■ BRIEF ■
Which lines of the records contain the word "Puller"? Copy each one.

■ Pixel coordinate grounding data ■
□ □ □ □ □

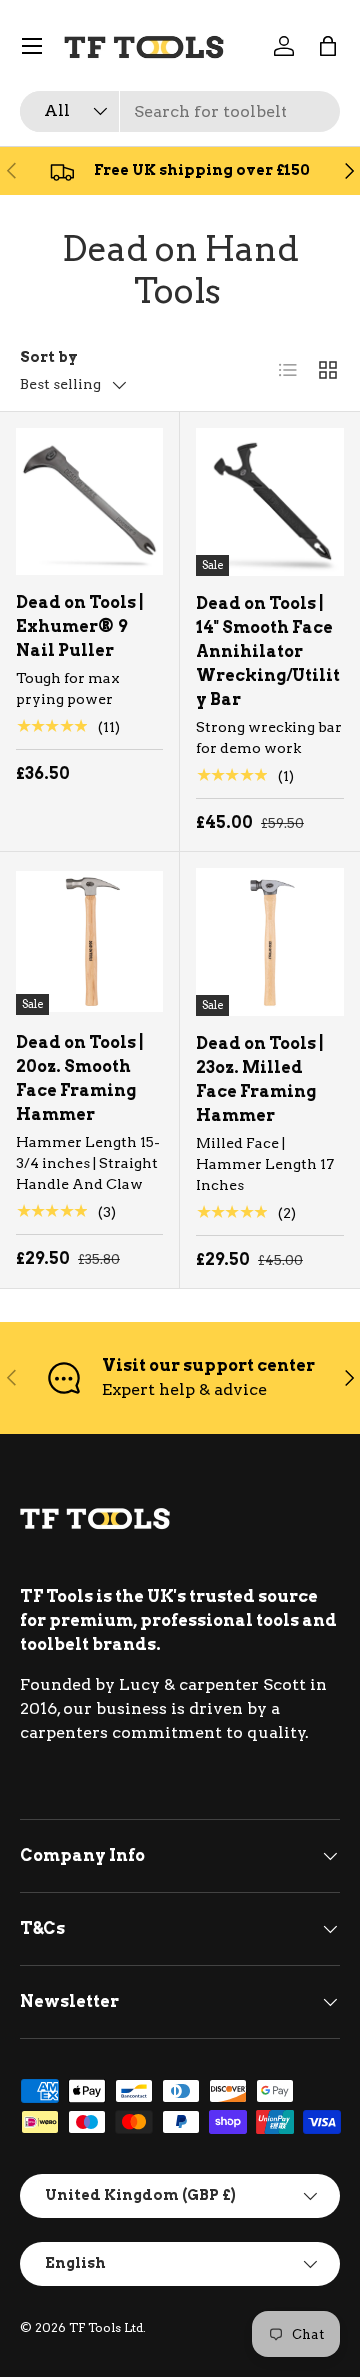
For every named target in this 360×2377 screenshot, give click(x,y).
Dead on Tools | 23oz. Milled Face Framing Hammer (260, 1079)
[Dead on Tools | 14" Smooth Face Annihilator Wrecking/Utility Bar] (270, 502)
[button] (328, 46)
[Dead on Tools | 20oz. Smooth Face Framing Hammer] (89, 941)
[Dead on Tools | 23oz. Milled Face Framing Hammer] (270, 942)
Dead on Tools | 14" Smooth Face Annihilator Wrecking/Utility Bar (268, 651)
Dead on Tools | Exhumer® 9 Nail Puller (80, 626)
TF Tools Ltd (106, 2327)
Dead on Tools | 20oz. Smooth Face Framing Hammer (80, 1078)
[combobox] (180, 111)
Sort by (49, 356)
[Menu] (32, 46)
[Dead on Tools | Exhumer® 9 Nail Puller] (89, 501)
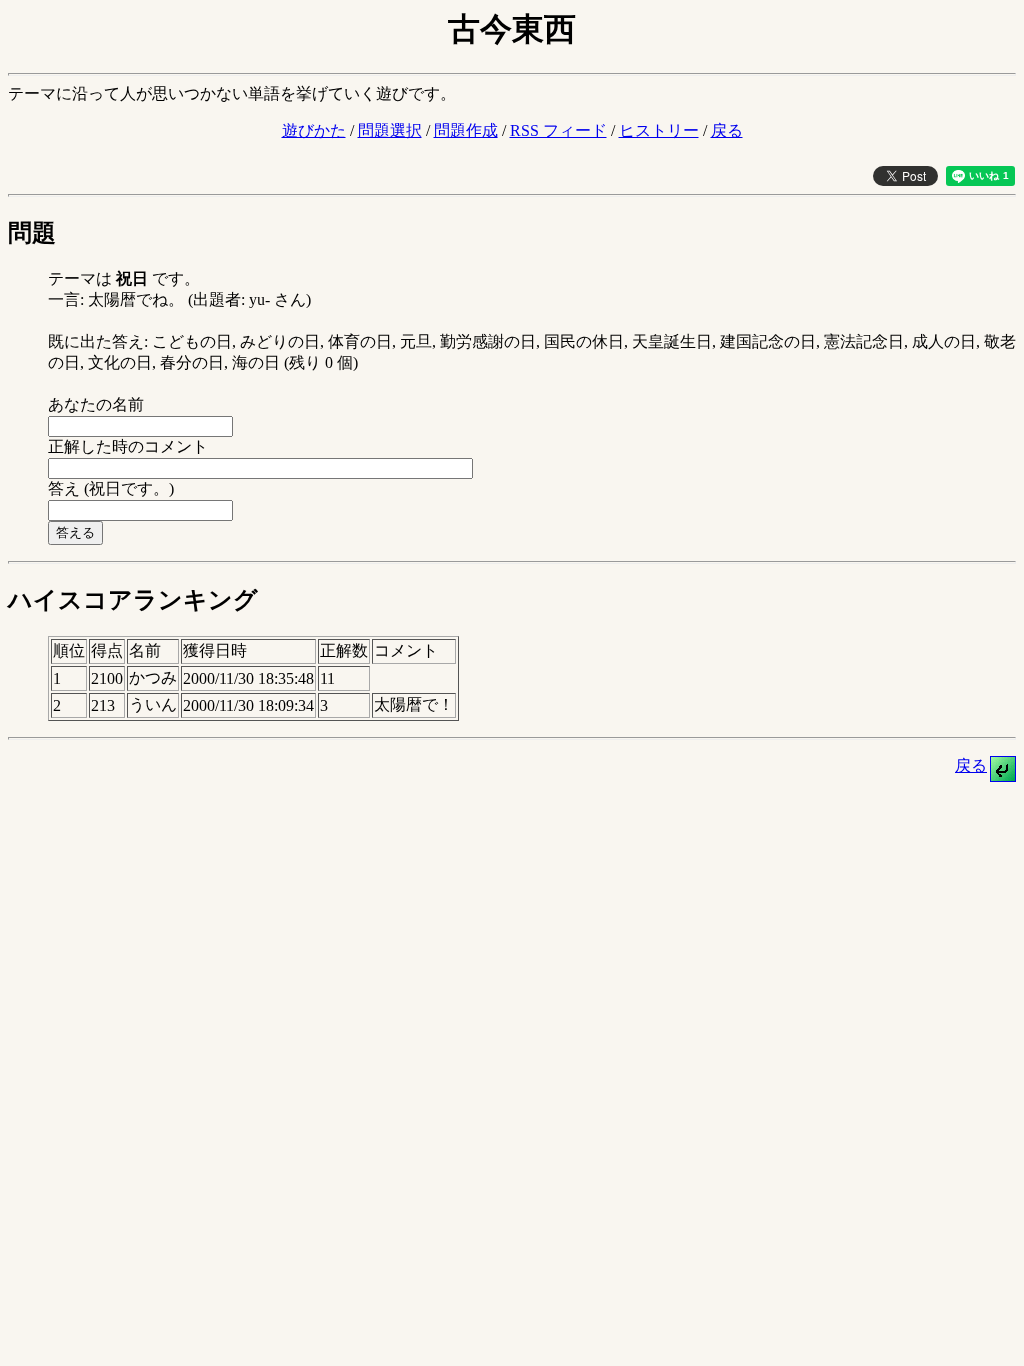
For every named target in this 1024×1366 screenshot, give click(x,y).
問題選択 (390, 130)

□ □ □ □ □

■ SOLUTION FOR THIS TASK ■
Dead on Tools | Exhumer® 9 Nail Puller (80, 626)
[Dead on Tools | Exhumer® 9 Nail Puller] (89, 501)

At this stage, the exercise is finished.